MATERIAL SUPPLIED Start Marker

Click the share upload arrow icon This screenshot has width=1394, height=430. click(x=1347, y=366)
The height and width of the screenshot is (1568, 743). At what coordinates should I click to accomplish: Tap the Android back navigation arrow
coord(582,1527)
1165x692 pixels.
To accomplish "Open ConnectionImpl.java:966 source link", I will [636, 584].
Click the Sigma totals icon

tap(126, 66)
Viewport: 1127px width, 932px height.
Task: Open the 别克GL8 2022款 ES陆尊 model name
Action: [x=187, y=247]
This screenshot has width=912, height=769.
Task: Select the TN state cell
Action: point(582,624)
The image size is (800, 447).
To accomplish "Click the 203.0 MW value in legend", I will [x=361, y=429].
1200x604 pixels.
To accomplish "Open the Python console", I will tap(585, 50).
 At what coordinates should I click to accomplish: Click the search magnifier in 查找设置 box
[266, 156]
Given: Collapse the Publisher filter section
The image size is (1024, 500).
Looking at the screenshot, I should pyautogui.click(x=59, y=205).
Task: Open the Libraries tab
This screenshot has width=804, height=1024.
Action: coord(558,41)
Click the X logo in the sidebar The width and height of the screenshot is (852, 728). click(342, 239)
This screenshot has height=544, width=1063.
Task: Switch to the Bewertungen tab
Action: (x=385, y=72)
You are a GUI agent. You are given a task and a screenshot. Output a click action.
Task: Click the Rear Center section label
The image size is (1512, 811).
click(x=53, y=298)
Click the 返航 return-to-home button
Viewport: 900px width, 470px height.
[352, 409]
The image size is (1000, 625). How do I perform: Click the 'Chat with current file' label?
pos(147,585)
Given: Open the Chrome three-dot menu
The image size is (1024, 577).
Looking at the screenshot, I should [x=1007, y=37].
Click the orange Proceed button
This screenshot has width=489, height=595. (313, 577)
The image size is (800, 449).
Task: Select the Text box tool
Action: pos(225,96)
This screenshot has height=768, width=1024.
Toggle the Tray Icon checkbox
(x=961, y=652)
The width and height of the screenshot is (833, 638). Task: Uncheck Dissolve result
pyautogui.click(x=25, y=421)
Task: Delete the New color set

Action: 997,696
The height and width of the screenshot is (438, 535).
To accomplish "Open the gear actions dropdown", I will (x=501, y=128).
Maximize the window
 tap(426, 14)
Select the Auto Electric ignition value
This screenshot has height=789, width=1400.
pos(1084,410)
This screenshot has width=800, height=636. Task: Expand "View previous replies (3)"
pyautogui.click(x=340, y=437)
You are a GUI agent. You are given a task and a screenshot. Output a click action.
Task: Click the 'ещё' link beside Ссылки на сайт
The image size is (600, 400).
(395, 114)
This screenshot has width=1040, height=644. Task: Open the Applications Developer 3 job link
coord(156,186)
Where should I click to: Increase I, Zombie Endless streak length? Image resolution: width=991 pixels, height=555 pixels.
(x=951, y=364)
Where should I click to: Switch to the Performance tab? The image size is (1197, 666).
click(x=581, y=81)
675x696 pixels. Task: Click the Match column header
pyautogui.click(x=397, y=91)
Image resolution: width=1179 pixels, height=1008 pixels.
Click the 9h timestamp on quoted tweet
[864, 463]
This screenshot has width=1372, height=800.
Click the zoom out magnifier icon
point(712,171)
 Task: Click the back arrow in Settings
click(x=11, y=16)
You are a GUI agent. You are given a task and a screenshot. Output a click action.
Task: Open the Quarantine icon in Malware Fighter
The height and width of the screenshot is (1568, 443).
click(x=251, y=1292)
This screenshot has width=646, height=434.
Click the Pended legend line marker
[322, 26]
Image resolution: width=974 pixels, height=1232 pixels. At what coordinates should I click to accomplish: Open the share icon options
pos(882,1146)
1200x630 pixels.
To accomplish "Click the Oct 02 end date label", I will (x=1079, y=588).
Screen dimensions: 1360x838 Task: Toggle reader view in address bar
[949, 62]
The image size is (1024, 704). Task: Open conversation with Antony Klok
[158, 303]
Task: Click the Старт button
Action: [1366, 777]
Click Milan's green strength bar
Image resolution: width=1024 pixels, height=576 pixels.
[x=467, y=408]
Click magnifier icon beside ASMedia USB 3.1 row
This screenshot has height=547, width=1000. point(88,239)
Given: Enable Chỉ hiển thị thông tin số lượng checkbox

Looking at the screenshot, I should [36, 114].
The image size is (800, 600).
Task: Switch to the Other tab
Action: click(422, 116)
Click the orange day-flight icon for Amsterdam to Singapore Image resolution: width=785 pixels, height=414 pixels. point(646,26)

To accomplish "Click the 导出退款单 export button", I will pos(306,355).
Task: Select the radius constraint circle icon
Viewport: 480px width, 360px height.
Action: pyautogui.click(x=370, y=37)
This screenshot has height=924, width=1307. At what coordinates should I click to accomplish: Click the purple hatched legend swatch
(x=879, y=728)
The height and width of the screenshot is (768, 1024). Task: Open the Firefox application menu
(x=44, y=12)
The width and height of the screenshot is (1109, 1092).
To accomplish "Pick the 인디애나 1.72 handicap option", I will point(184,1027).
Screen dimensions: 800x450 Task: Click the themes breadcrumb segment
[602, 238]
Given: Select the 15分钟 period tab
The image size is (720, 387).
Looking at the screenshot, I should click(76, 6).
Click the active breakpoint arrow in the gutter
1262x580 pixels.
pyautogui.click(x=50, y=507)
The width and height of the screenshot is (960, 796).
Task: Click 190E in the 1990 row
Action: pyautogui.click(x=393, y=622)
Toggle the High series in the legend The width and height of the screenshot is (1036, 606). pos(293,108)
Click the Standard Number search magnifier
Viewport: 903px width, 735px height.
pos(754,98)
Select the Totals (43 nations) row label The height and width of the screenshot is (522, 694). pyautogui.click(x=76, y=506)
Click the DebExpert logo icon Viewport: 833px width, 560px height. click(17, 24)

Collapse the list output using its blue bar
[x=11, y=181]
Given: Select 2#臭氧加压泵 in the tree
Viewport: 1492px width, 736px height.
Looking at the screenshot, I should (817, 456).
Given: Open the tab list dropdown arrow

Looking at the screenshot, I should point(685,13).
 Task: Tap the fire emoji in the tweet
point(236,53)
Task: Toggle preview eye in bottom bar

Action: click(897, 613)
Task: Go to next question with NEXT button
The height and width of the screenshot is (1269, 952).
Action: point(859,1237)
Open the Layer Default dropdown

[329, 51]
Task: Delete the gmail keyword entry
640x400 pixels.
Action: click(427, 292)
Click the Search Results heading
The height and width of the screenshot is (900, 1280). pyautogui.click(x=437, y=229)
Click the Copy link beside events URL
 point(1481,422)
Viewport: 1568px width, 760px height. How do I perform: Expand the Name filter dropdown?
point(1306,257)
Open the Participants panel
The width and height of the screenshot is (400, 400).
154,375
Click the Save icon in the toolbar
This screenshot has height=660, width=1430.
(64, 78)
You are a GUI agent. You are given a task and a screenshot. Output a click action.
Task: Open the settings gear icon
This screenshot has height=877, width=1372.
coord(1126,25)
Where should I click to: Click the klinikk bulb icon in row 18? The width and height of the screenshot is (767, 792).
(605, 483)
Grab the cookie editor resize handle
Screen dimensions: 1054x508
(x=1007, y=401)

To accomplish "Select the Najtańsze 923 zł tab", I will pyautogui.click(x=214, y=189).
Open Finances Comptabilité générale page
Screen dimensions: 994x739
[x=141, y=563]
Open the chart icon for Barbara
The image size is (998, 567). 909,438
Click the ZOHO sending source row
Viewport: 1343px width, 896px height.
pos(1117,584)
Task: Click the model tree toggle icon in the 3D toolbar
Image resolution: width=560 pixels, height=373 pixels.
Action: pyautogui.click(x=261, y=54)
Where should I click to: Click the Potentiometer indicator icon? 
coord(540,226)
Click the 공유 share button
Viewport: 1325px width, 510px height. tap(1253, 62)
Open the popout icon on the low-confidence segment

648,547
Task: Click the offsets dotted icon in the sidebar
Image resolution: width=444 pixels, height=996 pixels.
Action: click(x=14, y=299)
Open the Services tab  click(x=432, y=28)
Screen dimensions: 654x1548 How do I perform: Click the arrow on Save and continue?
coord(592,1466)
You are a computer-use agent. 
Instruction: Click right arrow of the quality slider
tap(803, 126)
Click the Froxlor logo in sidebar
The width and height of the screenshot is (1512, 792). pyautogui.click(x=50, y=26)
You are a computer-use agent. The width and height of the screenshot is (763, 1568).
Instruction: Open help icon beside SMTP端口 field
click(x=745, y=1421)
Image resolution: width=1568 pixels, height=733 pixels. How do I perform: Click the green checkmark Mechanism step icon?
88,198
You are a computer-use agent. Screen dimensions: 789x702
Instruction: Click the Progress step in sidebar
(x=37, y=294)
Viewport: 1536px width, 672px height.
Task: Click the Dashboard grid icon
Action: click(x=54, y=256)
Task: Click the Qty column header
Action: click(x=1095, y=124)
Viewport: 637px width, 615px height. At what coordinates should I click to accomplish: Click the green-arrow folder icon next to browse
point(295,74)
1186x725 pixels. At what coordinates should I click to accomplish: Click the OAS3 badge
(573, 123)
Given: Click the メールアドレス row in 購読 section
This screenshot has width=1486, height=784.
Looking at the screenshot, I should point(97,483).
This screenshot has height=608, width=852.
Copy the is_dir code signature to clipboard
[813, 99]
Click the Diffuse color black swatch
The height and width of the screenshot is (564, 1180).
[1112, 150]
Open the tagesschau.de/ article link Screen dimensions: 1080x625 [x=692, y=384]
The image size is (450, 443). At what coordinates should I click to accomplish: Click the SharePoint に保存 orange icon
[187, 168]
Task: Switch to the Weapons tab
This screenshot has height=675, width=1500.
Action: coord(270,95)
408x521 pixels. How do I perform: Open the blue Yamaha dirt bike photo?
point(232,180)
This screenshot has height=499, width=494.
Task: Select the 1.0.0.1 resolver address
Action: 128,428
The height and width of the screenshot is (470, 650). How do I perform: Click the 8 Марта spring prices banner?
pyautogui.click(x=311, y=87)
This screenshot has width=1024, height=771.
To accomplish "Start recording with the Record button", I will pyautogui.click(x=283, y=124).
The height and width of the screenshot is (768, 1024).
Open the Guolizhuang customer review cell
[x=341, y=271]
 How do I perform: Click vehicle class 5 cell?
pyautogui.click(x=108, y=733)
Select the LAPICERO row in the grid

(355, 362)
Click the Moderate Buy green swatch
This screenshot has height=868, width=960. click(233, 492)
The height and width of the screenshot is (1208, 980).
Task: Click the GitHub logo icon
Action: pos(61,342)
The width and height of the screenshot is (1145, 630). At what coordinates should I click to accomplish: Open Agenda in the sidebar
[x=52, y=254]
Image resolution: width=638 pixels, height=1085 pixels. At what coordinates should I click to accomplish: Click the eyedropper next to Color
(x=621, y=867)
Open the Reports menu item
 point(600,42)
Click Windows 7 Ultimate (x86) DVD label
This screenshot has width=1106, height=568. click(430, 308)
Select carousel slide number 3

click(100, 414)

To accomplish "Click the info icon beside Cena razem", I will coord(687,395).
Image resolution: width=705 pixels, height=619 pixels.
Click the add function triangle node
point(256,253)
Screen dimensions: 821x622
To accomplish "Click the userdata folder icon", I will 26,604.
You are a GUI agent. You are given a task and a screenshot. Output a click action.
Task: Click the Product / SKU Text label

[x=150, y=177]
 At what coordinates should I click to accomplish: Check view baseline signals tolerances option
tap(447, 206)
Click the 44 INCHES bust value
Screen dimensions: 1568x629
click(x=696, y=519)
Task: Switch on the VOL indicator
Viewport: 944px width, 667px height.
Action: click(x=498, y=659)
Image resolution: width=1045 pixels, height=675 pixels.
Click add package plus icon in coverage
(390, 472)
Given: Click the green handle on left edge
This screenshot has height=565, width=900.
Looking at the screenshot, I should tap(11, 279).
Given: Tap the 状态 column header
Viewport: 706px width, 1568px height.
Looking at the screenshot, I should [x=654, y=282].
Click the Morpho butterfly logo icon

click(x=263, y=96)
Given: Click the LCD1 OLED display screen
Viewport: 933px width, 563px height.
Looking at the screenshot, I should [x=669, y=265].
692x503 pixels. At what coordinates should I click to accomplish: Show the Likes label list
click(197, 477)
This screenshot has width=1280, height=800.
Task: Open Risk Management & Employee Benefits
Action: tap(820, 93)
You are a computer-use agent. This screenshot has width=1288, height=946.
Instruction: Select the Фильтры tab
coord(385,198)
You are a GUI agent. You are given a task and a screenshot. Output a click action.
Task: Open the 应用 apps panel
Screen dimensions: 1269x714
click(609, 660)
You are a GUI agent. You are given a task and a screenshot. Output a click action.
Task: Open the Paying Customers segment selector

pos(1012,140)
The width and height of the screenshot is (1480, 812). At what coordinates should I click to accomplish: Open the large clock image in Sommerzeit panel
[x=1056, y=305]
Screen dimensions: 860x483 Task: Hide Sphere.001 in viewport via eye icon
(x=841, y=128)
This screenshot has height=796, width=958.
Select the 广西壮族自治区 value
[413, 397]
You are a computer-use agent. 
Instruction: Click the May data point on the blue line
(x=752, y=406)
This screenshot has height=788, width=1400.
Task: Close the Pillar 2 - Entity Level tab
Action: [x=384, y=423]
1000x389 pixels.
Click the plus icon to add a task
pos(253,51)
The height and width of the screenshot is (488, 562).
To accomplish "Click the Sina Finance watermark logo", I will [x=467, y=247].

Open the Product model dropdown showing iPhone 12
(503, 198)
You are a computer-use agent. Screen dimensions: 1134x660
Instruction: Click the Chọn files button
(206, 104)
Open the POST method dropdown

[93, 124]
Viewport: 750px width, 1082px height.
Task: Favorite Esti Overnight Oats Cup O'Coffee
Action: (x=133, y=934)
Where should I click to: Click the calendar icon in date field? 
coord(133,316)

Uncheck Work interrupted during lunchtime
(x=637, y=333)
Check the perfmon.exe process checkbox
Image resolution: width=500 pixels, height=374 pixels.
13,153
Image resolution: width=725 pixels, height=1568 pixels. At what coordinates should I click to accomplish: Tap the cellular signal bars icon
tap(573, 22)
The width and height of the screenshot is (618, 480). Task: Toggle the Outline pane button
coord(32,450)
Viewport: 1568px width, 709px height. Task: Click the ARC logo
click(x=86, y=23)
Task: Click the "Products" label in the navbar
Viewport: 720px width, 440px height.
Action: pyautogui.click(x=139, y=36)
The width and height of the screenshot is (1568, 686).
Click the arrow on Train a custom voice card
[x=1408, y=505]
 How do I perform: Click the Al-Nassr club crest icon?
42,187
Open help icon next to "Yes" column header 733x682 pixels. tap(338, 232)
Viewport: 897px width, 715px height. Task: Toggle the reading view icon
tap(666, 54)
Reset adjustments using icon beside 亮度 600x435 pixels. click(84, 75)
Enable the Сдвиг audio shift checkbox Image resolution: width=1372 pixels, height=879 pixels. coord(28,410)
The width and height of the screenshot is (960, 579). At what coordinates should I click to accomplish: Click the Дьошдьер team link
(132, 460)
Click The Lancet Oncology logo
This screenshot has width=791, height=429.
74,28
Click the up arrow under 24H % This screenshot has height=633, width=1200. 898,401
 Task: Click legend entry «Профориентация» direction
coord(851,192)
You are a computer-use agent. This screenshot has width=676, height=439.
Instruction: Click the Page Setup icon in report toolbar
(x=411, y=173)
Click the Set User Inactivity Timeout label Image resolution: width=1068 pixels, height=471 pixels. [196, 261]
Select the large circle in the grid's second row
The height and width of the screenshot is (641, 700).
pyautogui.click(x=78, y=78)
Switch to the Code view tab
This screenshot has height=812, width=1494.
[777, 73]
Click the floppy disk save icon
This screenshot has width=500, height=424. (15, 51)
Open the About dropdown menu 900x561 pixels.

MATERIAL SUPPLIED End Marker

If a line falls between the first line of the data above and the line holding "The image size is (800, 447).", inclusive, retype it exactly; retype no other line.

**RESPONSE TO THE EXERCISE:**
Click the share upload arrow icon This screenshot has width=1394, height=430. click(x=1347, y=366)
The height and width of the screenshot is (1568, 743). At what coordinates should I click to accomplish: Tap the Android back navigation arrow
coord(582,1527)
1165x692 pixels.
To accomplish "Open ConnectionImpl.java:966 source link", I will [636, 584].
Click the Sigma totals icon

tap(126, 66)
Viewport: 1127px width, 932px height.
Task: Open the 别克GL8 2022款 ES陆尊 model name
Action: [x=187, y=247]
This screenshot has width=912, height=769.
Task: Select the TN state cell
Action: point(582,624)
The image size is (800, 447).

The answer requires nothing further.